Dikutip dari Kitab Al Adzkaar an-Nawawiyah, disunnahkan untuk memuji dan menyanjung Allah Subhanahu wa Ta'ala ketika mendapat berita menggembirakan.
Orang yang memperoleh suatu nikmat yang jelas atau luput dari malapetaka yang jelas mengancamnya, disunnahkan melakukan sujud syukur kepada Allah Subhanahu wa Ta'ala. Kemudian memuji dan menyanjung-Nya dengan pujian yang layak bagi-Nya. Hadis dan atsar yang menerangkan tentang masalah ini cukup banyak lagi terkenal.
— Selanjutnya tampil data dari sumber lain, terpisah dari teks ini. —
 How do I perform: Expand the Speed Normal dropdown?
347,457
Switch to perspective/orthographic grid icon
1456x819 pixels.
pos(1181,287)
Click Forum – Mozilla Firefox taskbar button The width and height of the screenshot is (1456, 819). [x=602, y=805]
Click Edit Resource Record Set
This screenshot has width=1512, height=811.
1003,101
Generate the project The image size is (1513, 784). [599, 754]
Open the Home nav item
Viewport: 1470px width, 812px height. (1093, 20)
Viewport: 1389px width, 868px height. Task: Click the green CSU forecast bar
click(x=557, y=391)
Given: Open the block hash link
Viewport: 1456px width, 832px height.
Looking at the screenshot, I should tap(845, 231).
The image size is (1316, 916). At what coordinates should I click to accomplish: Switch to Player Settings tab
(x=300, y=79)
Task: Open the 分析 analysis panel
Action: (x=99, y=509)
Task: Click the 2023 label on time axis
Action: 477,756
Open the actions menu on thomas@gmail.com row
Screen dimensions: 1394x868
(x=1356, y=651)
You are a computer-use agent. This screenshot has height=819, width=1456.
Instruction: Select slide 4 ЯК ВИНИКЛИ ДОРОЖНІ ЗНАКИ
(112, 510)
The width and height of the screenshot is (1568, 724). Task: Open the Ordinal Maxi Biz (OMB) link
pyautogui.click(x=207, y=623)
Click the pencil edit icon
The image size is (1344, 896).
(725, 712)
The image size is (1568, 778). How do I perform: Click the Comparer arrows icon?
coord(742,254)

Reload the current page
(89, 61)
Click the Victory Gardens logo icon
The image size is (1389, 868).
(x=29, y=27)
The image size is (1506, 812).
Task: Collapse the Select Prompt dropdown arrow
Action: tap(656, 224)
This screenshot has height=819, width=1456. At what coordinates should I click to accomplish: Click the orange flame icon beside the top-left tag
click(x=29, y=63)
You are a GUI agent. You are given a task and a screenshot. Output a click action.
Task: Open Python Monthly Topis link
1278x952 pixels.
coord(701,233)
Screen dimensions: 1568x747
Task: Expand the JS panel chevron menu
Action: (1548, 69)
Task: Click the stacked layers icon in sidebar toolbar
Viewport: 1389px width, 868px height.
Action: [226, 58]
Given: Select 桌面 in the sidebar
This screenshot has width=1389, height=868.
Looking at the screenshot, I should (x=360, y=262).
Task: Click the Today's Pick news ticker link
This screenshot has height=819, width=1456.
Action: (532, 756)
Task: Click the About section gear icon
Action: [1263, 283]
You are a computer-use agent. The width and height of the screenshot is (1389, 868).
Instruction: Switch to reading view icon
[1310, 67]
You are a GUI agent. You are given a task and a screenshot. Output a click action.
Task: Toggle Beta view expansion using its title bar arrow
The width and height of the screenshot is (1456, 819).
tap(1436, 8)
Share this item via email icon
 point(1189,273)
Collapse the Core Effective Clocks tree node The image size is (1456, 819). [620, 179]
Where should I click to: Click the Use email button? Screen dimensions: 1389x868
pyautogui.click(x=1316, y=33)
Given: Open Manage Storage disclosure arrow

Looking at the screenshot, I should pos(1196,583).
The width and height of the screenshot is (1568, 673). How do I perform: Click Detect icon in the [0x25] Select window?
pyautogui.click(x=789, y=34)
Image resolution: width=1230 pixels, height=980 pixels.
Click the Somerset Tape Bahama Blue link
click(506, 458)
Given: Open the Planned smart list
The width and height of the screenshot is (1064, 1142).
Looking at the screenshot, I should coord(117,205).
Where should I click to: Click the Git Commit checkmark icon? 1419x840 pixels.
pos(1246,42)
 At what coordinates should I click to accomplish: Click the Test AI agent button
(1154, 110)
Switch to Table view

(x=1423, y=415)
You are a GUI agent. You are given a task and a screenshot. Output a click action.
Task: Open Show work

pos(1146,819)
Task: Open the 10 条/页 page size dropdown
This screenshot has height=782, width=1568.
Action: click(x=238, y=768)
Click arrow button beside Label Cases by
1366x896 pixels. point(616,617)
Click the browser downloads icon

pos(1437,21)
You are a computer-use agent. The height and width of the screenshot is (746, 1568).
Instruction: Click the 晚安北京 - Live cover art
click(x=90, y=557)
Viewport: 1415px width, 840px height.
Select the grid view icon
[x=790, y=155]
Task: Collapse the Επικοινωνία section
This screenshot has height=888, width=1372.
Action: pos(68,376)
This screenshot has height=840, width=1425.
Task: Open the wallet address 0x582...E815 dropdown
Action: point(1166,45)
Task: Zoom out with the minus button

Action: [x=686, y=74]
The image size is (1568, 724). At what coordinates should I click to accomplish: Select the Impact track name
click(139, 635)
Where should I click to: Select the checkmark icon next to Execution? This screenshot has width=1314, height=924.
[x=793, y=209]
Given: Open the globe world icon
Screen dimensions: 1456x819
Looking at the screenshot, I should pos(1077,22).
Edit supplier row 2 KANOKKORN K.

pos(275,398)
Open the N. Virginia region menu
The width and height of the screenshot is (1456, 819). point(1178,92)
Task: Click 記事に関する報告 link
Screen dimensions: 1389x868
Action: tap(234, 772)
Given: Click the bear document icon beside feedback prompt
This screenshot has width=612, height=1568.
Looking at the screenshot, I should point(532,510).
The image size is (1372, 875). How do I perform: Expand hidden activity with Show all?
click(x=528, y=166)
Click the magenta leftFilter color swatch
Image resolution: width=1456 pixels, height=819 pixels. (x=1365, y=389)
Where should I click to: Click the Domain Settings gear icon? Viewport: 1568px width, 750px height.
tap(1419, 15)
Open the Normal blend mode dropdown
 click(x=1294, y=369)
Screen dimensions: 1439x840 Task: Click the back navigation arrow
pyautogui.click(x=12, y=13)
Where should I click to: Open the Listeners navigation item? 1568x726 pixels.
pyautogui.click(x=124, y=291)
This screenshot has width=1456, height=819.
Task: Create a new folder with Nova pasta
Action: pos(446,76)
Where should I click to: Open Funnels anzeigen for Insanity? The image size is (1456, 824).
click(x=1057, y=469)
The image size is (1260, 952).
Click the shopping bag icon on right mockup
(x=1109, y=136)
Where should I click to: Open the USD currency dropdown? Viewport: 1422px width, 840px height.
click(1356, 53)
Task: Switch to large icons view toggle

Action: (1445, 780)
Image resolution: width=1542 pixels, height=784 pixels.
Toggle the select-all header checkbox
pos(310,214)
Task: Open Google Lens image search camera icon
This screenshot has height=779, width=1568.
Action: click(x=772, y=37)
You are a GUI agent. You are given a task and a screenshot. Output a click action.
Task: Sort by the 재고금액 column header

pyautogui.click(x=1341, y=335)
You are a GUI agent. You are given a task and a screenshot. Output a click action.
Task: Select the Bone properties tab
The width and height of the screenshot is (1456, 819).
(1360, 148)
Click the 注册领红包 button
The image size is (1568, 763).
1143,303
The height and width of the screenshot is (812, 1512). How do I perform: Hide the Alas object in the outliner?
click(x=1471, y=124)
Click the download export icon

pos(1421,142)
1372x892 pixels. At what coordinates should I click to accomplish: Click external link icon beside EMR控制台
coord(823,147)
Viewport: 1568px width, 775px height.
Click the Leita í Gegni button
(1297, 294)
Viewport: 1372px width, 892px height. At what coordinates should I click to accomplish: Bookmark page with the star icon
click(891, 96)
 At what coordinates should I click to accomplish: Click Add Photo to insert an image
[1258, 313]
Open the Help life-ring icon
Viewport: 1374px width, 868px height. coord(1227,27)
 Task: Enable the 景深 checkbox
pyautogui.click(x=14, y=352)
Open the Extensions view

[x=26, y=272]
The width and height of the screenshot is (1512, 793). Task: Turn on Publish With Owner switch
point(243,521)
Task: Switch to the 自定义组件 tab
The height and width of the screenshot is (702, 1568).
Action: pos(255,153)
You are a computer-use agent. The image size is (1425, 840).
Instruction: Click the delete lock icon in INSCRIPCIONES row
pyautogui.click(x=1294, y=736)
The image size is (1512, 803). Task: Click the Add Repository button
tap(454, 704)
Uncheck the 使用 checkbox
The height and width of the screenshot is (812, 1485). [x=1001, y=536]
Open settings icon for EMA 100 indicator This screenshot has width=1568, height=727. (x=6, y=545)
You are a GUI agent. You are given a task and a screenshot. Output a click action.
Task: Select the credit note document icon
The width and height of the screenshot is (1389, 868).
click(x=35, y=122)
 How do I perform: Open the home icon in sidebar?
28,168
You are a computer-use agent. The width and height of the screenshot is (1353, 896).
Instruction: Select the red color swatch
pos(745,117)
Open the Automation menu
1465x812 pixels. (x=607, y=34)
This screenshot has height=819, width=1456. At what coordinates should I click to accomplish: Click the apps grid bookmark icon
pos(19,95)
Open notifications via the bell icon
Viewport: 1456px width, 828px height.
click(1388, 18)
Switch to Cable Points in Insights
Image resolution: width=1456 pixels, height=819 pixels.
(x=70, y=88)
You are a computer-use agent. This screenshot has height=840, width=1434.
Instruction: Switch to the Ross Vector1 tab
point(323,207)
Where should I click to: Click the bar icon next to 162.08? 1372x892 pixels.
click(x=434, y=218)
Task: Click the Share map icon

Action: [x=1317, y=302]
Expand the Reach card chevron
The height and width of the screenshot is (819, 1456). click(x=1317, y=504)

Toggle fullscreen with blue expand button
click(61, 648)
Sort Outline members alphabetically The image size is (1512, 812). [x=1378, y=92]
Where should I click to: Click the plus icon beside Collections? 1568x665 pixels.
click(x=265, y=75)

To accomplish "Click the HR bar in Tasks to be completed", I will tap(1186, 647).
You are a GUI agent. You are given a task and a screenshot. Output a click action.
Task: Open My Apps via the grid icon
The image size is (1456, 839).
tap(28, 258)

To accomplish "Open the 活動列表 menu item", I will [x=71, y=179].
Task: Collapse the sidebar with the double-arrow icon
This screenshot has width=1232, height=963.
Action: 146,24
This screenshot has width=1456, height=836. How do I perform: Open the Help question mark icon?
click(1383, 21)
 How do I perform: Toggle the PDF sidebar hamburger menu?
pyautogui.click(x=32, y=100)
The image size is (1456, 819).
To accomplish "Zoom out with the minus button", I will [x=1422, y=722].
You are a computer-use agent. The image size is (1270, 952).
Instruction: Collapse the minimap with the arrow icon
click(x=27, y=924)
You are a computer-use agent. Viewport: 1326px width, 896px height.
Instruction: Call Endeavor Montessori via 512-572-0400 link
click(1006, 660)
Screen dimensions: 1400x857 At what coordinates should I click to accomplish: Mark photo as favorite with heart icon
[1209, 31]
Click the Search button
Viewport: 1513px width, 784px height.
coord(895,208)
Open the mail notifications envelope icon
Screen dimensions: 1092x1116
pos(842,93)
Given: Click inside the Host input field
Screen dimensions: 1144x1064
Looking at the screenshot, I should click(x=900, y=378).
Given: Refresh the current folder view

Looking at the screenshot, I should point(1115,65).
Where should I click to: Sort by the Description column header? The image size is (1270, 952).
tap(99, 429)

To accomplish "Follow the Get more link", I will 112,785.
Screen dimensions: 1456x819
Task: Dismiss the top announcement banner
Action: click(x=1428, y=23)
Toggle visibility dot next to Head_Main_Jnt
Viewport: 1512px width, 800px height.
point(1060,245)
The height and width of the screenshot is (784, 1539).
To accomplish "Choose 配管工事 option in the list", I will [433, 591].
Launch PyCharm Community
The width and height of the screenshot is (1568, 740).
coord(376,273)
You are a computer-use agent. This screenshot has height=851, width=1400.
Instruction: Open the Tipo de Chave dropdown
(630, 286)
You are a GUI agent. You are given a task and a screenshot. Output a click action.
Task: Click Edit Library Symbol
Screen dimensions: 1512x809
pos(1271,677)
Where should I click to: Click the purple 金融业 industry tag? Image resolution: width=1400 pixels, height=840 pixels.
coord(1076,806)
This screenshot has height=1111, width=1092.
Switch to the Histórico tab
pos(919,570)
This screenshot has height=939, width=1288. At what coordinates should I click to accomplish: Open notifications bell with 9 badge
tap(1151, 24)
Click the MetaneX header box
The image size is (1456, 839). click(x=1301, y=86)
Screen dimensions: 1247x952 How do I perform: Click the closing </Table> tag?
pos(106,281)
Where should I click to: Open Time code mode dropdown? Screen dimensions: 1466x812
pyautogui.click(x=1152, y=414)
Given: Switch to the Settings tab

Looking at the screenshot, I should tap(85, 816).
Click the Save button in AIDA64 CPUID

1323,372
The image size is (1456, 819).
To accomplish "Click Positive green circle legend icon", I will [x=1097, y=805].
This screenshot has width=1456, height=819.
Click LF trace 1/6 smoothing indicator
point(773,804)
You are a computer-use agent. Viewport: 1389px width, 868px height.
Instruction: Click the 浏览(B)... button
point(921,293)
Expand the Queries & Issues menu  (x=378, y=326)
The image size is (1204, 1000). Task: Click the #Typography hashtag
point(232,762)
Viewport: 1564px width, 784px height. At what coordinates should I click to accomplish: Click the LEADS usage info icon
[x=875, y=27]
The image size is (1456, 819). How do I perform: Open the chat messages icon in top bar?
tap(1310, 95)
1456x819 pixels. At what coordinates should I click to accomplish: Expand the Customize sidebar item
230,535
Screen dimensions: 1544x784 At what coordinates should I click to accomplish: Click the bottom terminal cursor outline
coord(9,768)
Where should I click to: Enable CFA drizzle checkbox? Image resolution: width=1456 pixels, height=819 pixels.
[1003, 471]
Kami meriwayatkan di dalam kitab Shahih Bukhari melalui Amr Ibnu Maimun tentang kisah gugurnya khalifah Umar Ibnul Khaththab dalam hadits tentang musyawarah yang panjang sekali. Disebutkan bahwa khalifah Umar Radhiyallahu Anhu menyuruh anaknya Abdullah datang kepada Aisyah radhiyallahu anha untuk meminta izin agar jenazahnya dikebumikan bersama kedua sahabatnya, Nabi Muhammad ﷺ dan Abu Bakar Radhiyallahu Anhu.
Ketika Abdullah kembali, Umar bertanya "Berita apa yang engkau bawa?" Abdullah menjawab, "Yang engkau sukai, hai Amirul Muminin. Dia telah memberi izin." Khalifah Umar Radhiyallahu Anhu berkata, "Segala puji bagi Allah, tiada sesuatu pun yang lebih penting bagiku daripada hal ini.”
Contoh lain kabar gembira adalah ketika Nabi Muhammad beserta umat Islam berhasil membebaskan Kota Makkah. ketika mendengar kabar itu, banyak orang bertasbih dan berdzikir mengagungkan asma Allah. Mereka juga beristighfar memohon ampunan agar jangan sampai kenikmatan tersebut membuat mereka menjadi sombong.